Calliditas Therapeutics has randomised the first subject in the proof-of-concept Phase II clinical trial of setanaxib (GKT831) in individuals with squamous cell carcinoma of the head and neck (SCCHN).

Setanaxib is an inhibitor of NOX1 and NOX4.

The placebo-controlled, randomised, double-blind trial will analyse the impact of twice a day dose of 800mg setanaxib plus an intravenous dose of 200mg pembrolizumab given every three weeks.

It will enrol nearly 50 subjects with moderate or high CAF-density tumours. 

Pembrolizumab is the standard treatment regimen for this immunotherapy.

In the trial, treatment will be offered until unacceptable toxicity or progression is reported. 

The company intends to carry out the interim biomarker assessment in Q4 2022 with the final trial data expected next year. 

Calliditas Therapeutics CMO Richard Philipson said: “We believe that a successful translation into the clinic of the promising pre-clinical observations of co-administration of setanaxib and check point inhibitors, could result in important new treatment approaches for patients with CAF rich solid tumours, and we look forward to working with our clinical trial sites, investigators and site staff to successfully execute the study.”

In a Phase II trial in primary biliary cholangitis (PBC), setanaxib demonstrated evidence of anti-fibrotic activity.

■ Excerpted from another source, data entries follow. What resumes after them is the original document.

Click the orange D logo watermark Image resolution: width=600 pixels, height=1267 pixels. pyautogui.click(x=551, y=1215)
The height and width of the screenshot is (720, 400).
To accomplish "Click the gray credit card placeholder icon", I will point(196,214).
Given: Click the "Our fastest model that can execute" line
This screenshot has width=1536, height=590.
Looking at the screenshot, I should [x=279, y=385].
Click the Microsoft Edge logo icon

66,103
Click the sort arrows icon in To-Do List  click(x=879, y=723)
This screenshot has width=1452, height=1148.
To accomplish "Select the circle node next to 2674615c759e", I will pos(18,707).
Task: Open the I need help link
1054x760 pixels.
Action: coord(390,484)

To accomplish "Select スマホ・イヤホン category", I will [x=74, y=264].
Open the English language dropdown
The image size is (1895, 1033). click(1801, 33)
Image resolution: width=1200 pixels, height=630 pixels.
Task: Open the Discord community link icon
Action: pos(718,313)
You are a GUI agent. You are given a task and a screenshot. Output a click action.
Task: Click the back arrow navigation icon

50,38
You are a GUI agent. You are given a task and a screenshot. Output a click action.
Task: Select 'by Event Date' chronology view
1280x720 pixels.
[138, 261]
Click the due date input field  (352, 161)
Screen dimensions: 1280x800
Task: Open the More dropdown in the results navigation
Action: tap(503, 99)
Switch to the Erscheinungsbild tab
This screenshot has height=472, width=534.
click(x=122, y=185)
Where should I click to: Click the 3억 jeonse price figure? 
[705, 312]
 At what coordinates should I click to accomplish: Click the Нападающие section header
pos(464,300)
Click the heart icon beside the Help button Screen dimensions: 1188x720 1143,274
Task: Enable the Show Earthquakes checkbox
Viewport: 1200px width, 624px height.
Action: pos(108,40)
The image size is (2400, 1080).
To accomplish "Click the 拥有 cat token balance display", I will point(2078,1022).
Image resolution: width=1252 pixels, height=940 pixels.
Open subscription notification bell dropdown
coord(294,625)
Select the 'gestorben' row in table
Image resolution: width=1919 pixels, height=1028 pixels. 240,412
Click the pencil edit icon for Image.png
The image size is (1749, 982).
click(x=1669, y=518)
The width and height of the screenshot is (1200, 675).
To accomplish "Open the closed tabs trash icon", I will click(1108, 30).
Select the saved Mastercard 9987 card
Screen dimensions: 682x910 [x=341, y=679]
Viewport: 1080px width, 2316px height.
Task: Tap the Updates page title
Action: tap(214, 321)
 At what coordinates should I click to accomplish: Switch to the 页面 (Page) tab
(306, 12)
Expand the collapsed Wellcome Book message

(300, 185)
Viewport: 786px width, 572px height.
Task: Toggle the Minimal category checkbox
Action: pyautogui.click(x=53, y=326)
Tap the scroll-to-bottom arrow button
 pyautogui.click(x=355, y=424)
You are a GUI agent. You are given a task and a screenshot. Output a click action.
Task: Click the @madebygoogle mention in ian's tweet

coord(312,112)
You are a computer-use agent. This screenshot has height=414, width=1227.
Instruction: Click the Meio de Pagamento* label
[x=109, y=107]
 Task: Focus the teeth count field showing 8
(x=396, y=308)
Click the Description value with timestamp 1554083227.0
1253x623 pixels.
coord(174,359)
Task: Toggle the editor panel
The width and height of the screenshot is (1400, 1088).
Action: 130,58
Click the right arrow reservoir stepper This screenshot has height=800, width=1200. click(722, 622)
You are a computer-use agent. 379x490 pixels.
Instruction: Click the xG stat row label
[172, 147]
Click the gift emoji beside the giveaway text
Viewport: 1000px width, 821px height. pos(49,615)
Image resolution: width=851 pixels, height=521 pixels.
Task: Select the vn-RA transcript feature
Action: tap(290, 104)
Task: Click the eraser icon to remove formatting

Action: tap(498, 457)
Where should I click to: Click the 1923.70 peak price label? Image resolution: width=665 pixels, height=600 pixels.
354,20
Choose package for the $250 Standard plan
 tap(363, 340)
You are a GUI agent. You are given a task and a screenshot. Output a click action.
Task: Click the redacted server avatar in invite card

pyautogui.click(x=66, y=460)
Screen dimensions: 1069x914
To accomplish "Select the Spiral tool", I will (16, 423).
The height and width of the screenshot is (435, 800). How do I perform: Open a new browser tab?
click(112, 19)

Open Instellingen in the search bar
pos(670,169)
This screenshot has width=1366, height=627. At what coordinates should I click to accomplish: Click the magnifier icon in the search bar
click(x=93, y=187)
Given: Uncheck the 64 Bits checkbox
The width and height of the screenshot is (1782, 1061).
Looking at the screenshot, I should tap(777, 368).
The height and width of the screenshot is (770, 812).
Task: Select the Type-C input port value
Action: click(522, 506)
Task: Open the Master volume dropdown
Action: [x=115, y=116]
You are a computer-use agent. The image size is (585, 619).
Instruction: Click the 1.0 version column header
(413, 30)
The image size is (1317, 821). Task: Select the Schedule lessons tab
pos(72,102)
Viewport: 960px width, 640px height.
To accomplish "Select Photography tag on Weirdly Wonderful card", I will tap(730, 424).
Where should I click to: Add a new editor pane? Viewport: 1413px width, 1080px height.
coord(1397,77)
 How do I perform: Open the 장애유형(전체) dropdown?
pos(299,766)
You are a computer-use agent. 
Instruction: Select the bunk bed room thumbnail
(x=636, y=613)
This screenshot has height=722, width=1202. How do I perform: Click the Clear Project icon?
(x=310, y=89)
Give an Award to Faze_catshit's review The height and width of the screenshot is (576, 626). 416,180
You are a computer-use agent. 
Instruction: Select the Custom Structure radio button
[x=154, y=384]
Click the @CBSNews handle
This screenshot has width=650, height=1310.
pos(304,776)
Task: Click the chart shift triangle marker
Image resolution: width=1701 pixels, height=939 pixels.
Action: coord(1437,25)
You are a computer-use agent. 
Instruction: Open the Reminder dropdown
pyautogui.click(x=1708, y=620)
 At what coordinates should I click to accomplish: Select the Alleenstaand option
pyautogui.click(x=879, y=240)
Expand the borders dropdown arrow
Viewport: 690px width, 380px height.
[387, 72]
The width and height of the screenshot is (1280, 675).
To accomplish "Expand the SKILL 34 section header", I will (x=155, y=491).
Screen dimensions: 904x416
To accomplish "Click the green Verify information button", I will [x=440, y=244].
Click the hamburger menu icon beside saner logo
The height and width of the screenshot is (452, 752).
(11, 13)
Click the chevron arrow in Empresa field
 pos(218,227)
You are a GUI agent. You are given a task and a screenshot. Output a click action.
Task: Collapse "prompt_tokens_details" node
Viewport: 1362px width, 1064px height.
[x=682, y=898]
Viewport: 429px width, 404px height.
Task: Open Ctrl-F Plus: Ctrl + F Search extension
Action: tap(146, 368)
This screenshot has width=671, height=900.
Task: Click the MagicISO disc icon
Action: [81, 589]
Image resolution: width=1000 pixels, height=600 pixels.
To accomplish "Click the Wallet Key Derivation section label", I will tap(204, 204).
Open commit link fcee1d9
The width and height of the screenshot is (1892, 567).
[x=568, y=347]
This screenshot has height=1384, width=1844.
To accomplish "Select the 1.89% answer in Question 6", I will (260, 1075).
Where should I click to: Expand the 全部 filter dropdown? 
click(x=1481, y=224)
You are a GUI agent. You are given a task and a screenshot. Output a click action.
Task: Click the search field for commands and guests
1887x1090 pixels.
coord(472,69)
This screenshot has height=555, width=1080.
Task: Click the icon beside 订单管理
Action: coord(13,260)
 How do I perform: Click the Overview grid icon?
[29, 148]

Based on this data, the company is carrying out a Phase II/III trial of setanaxib in PBC and the head and neck cancer trial. 

Apart from these trials, the therapy is being analysed in two investigator-led Phase II trials for Type 1 Diabetes and Kidney Disease (DKD) and idiopathic pulmonary fibrosis (IPF), respectively.

In September 2019, the US Food and Drug Administration accepted a change in the design of part B of Calliditas’ trial of Nefecon in IgA Nephropathy (IgAN).